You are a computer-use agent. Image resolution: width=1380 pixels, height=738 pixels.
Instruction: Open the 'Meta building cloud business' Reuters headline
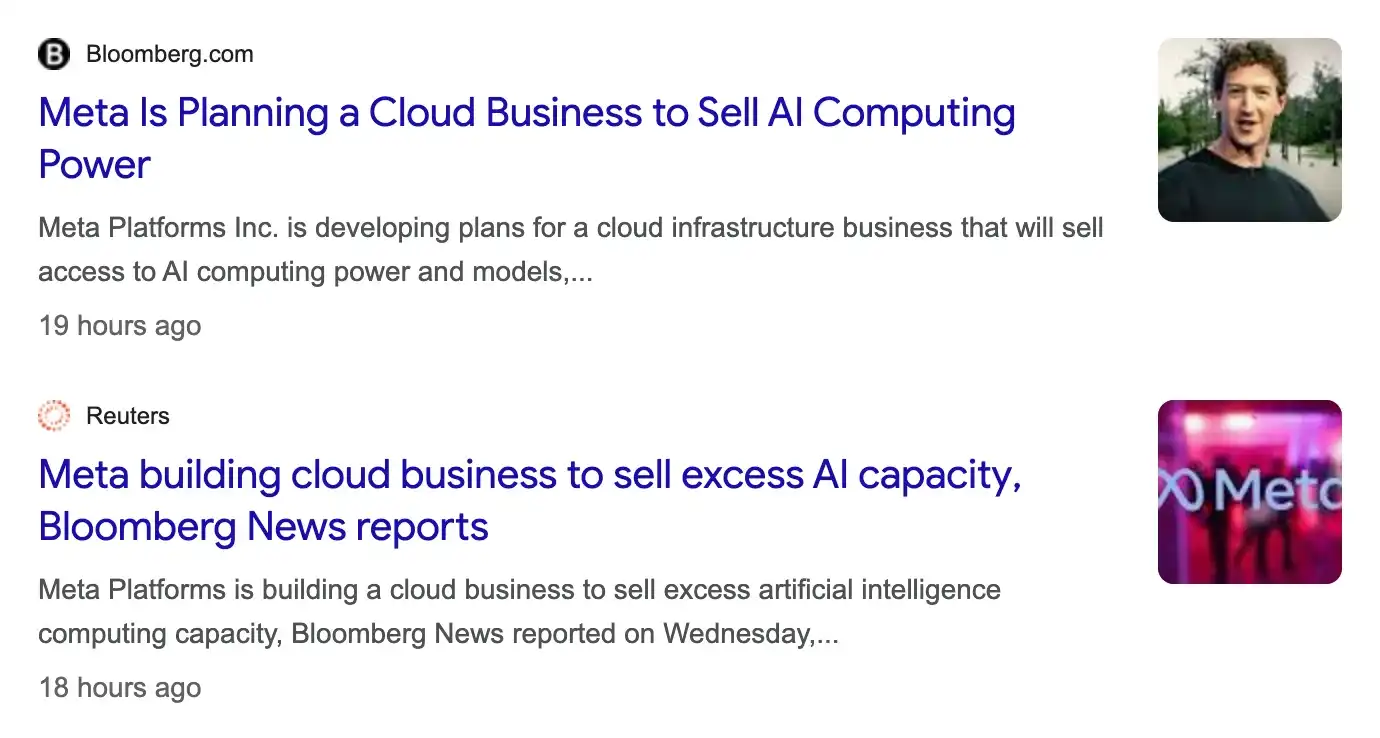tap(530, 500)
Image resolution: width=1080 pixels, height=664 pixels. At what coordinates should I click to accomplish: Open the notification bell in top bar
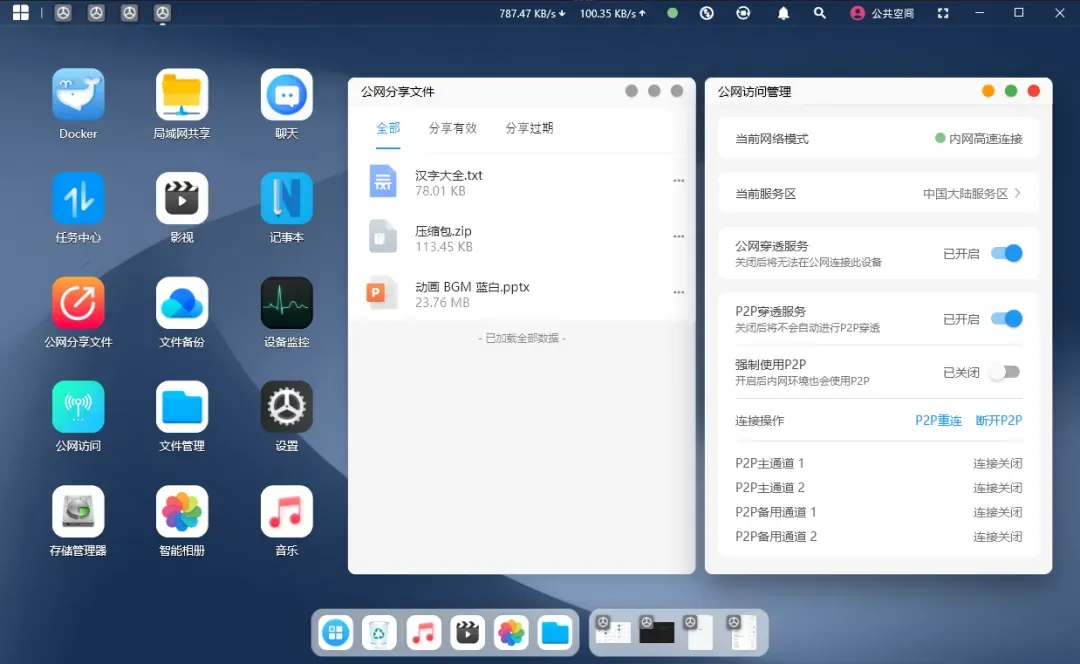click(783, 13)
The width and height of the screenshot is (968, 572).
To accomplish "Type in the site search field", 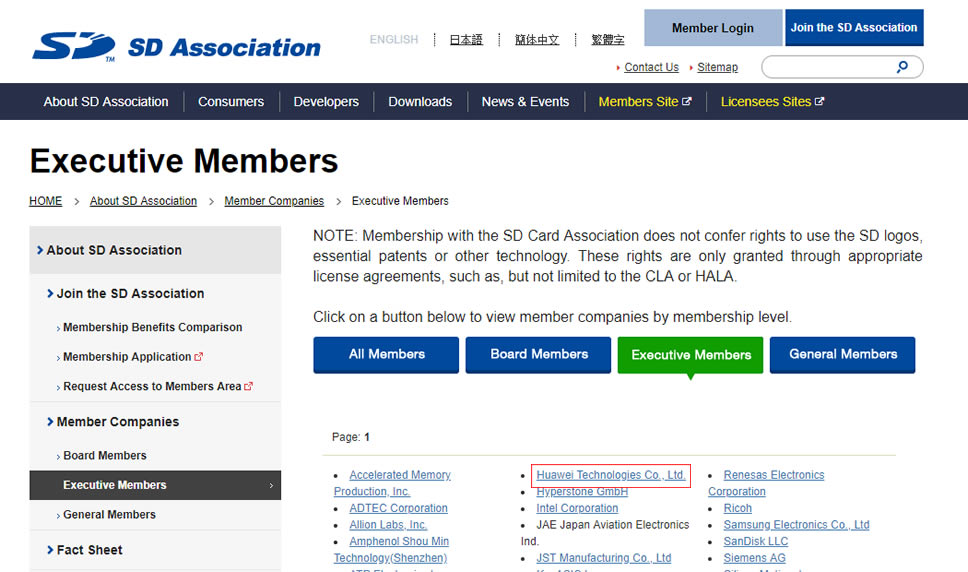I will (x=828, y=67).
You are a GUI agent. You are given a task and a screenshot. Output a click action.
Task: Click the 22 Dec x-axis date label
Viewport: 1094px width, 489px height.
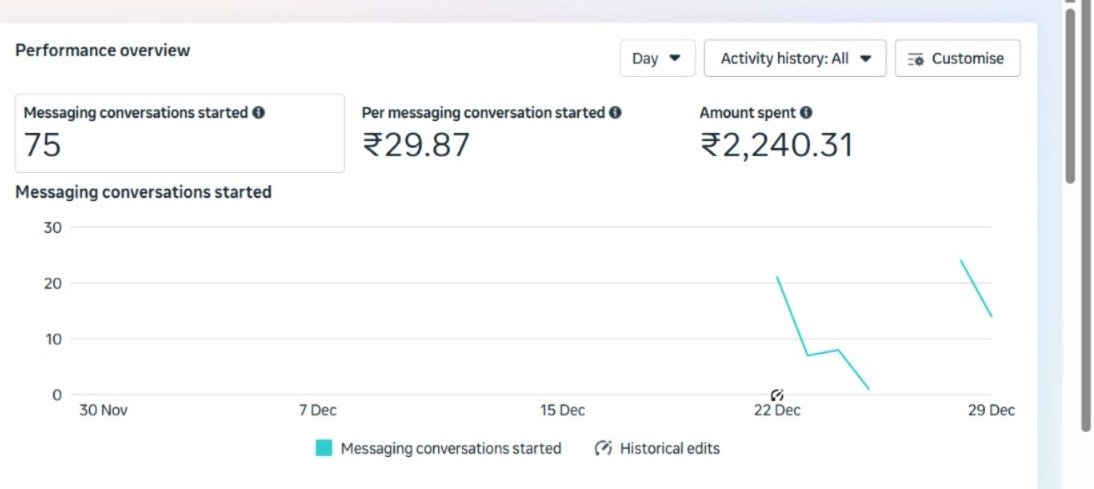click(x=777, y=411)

_Written problem_
Can you edit the lines from the one containing "You are a GUI" through the last line, replacing "screenshot" with "screen capture" and leaving everything else unchanged? Leave the pictures out of your answer.

_Solved exercise_
You are a GUI agent. You are given a task and a screen capture. Output a click action.
Task: Click the 22 Dec x-axis date label
Viewport: 1094px width, 489px height.
click(x=777, y=411)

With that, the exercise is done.